• [THINGS TO DO]
1: From the forum thread on divergence and gradient, set down the passage starting at "Re: prove also" and ending at "yields a scalar.", word for word.
2: In the forum thread on divergence and gradient, what does divergence usually yield when it is taken from a vector?

• [PASSAGE GIVEN]
What is the difference between $\nabla \cdot $ and $\nabla$ ? Do we use the $\cdot$ when we have a vector after $\nabla$ ? (Wondering)

Can we prove it by writing it out in cartesian coordinates? (Wondering)

We have the following:
$$\nabla \cdot (\phi\nabla\psi)
=\sum \pd {}{x_i} (\phi\nabla\psi)
=\sum \left (\phi\pd{(\nabla\psi )}{x_i} + \pd{\phi}{x_i}\nabla\psi \right )
=\phi\sum \pd{(\nabla\psi )}{x_i} + \nabla\psi\sum\pd{\phi}{x_i}
=\phi\nabla\cdot \nabla\psi + \nabla\psi\nabla \phi$$ right? (Wondering)

 

[I like Serena]

Re: prove also the Gauss theorem: Prove equalities

What is the difference between $\nabla \cdot $ and $\nabla$ ? Do we use the $\cdot$ when we have a vector after $\nabla$ ?

The first is divergence and the second is gradient.
And they are different.
$$\operatorname{div} \mathbf f = \nabla\cdot \mathbf f = \sum \pd {f_i}{x_i} \\
\operatorname{grad} \mathbf f = \nabla \mathbf f = \sum \pd {\mathbf f}{x_i}\mathbf{\hat x}_i$$

Divergence is usually taken from a vector ($\nabla\cdot\mathbf f$), and yields a scalar.

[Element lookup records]

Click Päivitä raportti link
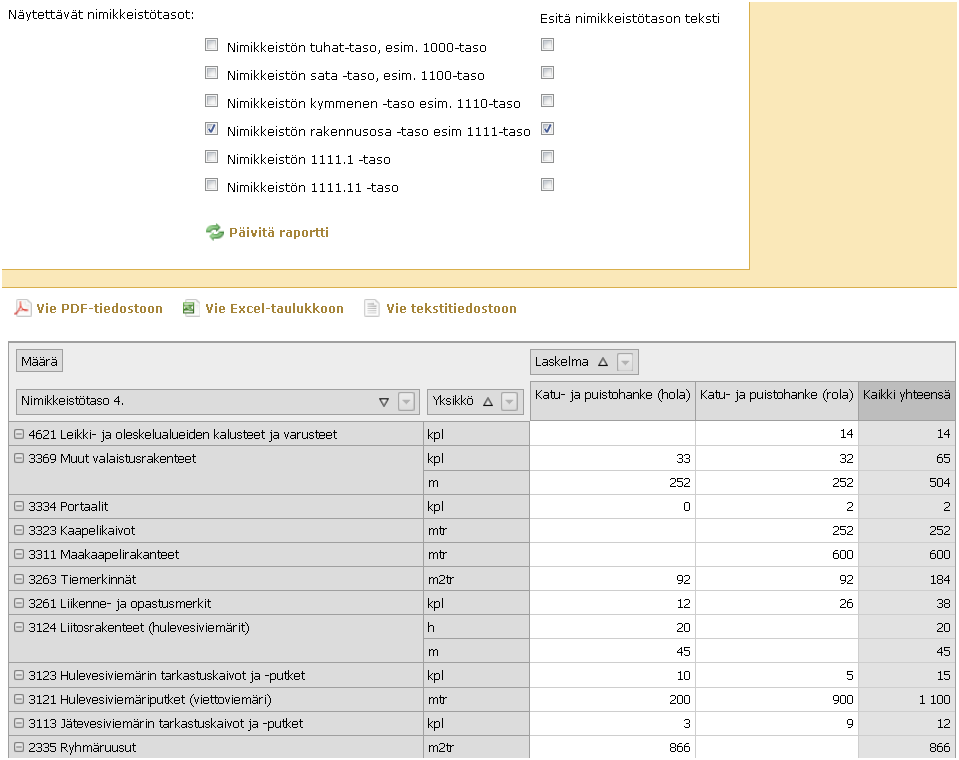Screen dimensions: 959x760 tap(277, 233)
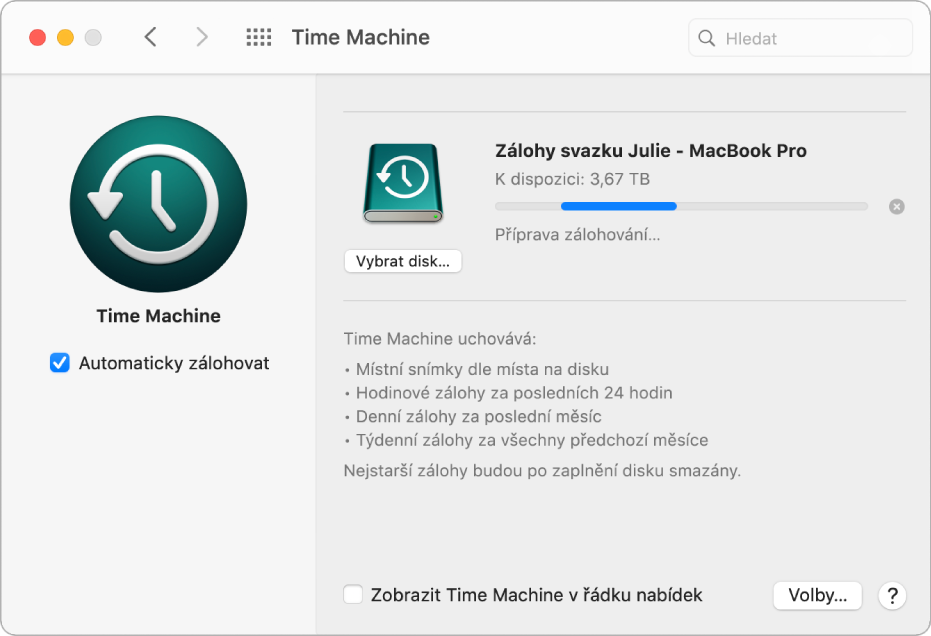
Task: Click the teal backup disk icon
Action: (403, 184)
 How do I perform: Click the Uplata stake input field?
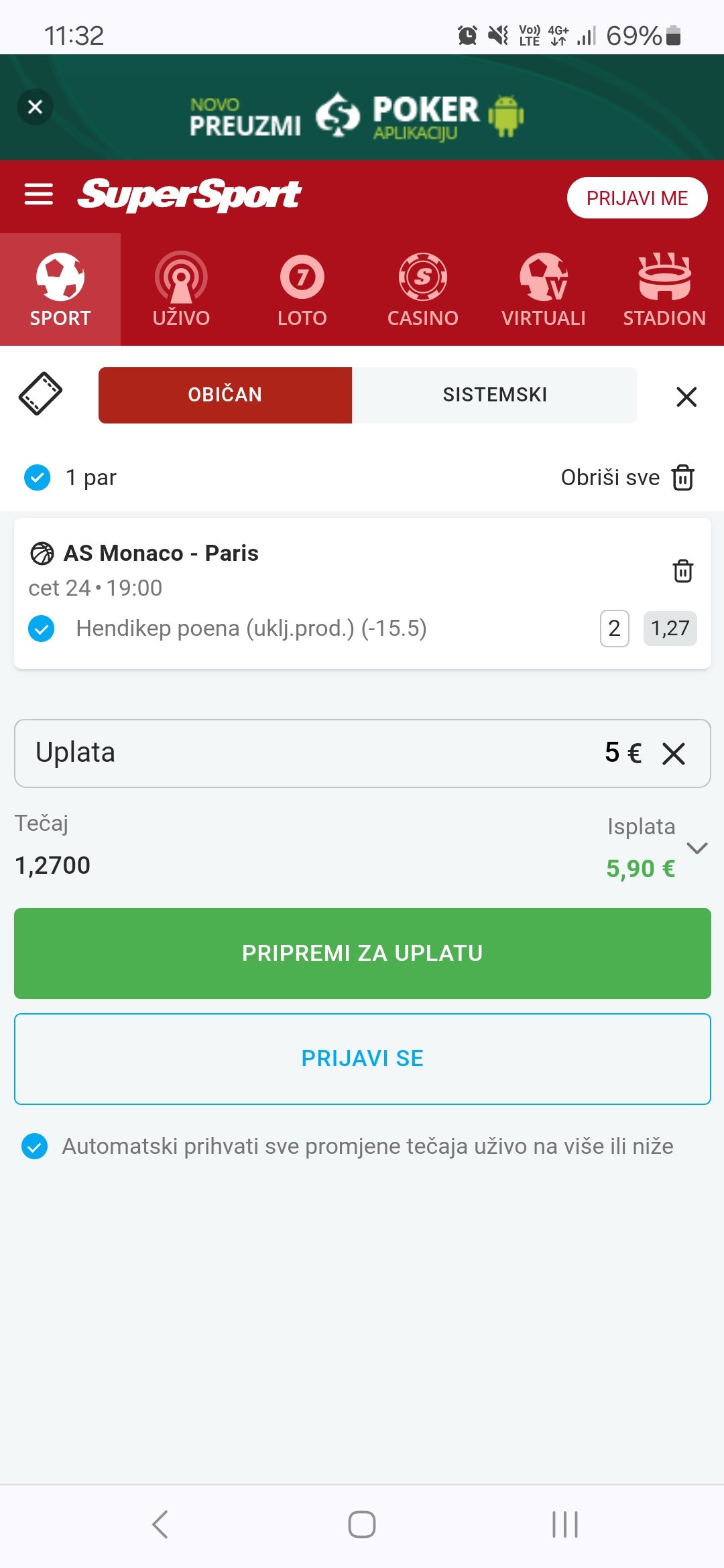(362, 753)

• [SOLVED PROBLEMS]
1:
Re: prove also the Gauss theorem: Prove equalities

What is the difference between $\nabla \cdot $ and $\nabla$ ? Do we use the $\cdot$ when we have a vector after $\nabla$ ?

The first is divergence and the second is gradient.
And they are different.
$$\operatorname{div} \mathbf f = \nabla\cdot \mathbf f = \sum \pd {f_i}{x_i} \\
\operatorname{grad} \mathbf f = \nabla \mathbf f = \sum \pd {\mathbf f}{x_i}\mathbf{\hat x}_i$$

Divergence is usually taken from a vector ($\nabla\cdot\mathbf f$), and yields a scalar.

2: A scalar.